**EXERCISE INSTRUCTIONS**
Repeat the lines of the rows from the one containing "Task: Expand the Предмет dropdown" through the end of the rows, both ends included, and leave the pictures out of your answer.

[Word and item position data]
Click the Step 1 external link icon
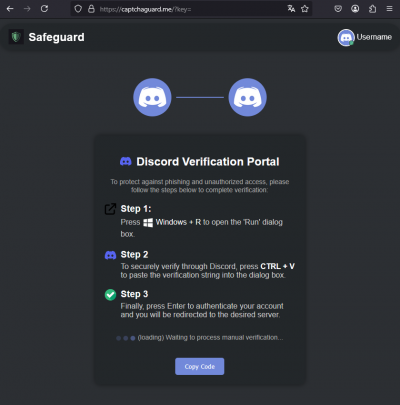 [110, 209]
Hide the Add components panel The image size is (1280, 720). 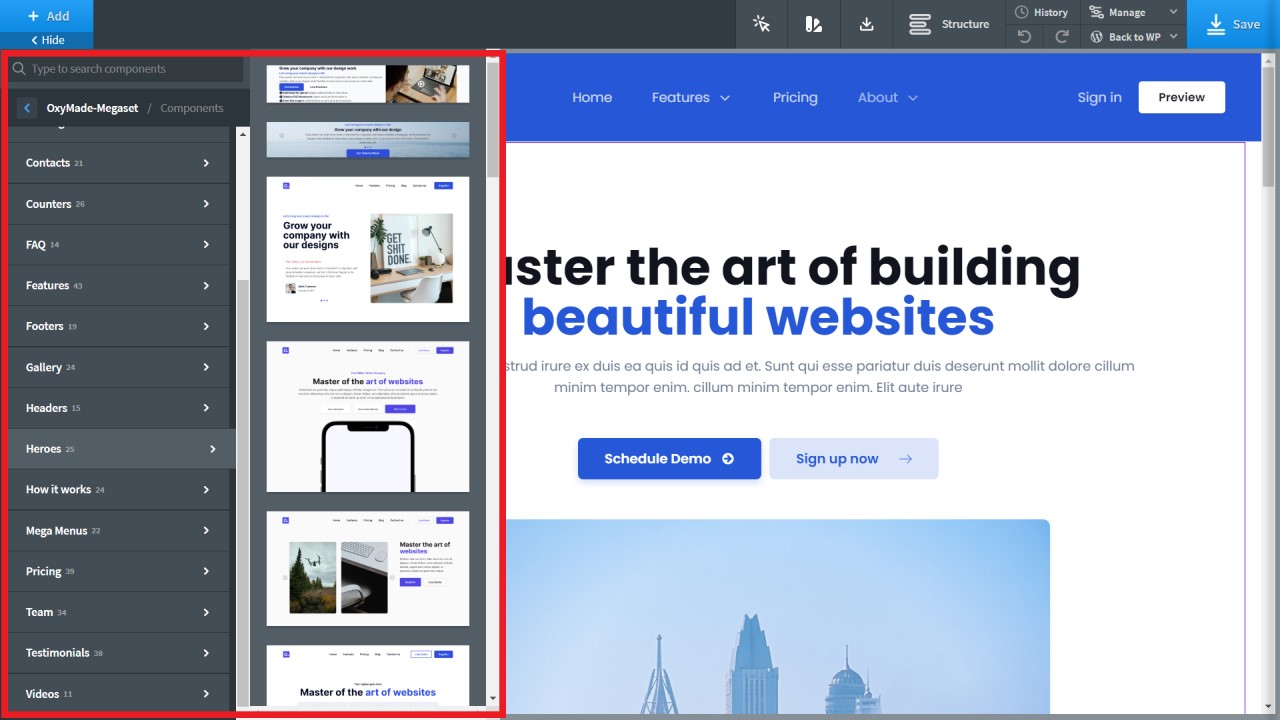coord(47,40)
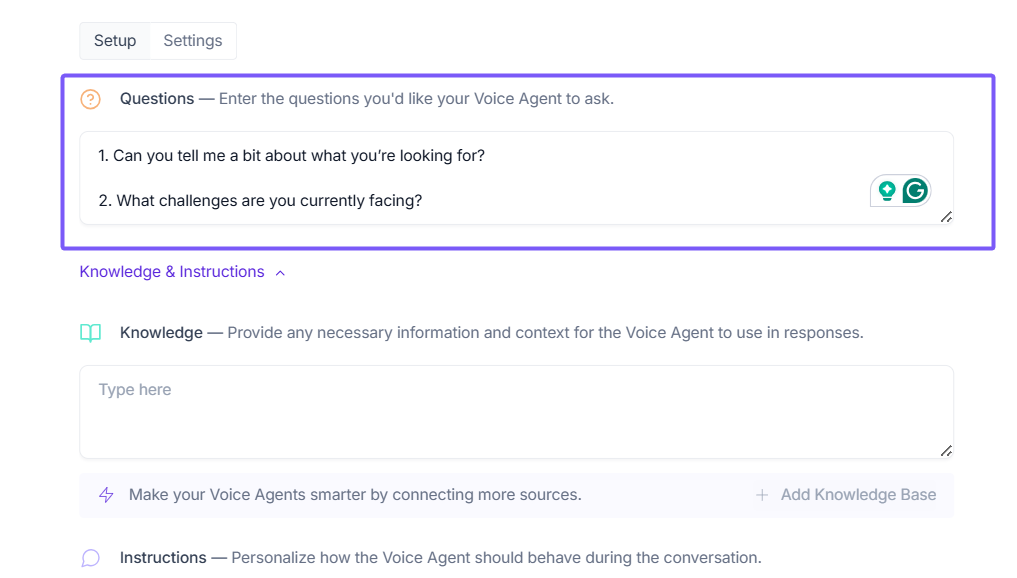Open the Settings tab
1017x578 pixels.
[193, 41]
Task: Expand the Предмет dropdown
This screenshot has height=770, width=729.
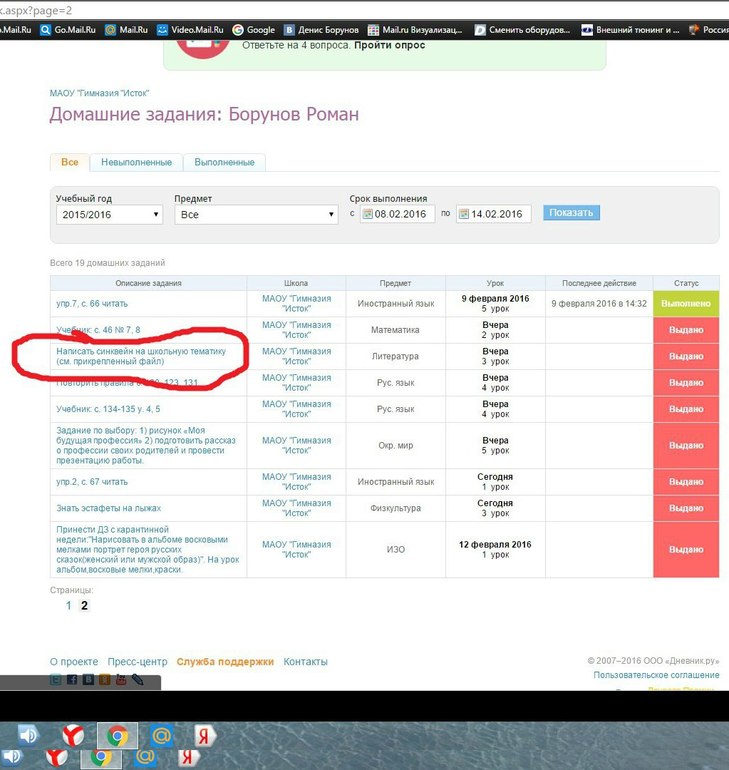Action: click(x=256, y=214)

**CORRECT OUTPUT**
Task: Expand the Предмет dropdown
This screenshot has height=770, width=729.
Action: click(x=256, y=214)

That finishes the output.